▸ Aim: Recast the part of the listing that opens with the line containing "Where should I click to: Click the Tags" and closes with the line containing "coord(892,506)" as a two-column CSV with the headers instruction and response. Each row should hold one request and its answer, with each value in a quoted field and any line breaks turned into spaces.
________________
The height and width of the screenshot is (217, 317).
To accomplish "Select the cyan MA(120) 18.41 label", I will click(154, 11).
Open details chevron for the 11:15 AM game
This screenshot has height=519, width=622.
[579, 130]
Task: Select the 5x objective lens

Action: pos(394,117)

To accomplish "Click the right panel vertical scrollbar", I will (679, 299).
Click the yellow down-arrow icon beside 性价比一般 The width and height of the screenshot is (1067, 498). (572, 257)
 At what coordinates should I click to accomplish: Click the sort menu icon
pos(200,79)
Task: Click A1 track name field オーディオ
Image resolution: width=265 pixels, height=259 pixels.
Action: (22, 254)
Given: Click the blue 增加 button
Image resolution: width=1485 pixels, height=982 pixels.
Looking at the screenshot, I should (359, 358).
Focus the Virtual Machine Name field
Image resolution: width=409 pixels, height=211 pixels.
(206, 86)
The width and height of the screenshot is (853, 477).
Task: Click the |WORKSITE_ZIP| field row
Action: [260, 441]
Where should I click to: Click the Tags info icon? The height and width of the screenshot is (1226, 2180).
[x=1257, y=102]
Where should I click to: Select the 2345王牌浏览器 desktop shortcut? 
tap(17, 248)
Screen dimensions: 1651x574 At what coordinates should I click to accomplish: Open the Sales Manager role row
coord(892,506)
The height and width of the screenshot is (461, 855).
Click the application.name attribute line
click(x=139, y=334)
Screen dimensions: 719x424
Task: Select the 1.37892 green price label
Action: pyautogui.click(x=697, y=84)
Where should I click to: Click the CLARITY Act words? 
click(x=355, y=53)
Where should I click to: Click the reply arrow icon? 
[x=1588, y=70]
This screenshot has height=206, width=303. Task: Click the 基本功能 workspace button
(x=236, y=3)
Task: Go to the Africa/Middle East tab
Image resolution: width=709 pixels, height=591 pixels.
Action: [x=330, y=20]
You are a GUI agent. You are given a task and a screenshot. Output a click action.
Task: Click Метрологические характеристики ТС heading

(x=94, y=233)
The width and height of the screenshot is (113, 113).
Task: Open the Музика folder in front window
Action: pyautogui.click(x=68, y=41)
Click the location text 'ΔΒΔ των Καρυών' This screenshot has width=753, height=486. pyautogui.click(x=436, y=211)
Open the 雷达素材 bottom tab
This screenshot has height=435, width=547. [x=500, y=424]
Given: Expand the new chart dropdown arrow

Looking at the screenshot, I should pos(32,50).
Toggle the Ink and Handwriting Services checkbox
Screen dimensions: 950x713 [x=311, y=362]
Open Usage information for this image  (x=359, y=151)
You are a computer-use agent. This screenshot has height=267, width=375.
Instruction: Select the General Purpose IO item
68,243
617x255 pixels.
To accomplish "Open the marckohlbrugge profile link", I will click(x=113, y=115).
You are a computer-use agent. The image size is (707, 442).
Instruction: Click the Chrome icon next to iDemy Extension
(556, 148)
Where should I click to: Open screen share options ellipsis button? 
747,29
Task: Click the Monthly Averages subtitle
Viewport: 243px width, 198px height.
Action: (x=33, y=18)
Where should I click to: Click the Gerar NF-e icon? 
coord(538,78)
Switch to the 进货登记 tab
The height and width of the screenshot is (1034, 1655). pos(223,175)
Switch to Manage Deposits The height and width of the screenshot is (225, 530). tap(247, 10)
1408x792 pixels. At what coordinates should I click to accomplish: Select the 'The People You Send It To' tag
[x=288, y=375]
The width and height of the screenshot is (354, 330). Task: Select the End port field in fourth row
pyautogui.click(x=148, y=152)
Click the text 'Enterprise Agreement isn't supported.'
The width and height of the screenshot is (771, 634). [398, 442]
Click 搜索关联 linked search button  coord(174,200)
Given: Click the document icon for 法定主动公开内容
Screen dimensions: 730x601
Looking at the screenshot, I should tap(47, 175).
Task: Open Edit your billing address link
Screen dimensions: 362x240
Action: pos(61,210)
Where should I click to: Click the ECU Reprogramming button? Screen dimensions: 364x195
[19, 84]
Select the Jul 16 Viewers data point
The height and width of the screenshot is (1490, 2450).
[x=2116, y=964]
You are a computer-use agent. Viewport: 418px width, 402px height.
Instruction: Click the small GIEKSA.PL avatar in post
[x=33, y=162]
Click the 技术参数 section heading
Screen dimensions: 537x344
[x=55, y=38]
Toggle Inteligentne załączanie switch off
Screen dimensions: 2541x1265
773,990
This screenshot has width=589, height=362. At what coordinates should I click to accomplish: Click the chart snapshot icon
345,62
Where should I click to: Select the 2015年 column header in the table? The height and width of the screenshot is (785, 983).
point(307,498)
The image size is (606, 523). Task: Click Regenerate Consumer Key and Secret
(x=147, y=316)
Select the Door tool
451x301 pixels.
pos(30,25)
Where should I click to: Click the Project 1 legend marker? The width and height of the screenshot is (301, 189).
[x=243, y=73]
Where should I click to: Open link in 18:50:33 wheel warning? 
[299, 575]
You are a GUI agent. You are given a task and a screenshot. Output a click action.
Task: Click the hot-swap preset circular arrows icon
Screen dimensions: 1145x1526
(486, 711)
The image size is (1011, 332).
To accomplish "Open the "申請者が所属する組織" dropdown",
________________
▸ In response:
instruction,response
"Where should I click to: Click the Tags info icon? The height and width of the screenshot is (1226, 2180).","[x=1257, y=102]"
"Where should I click to: Select the 2345王牌浏览器 desktop shortcut?","tap(17, 248)"
"Screen dimensions: 1651x574 At what coordinates should I click to accomplish: Open the Sales Manager role row","coord(892,506)"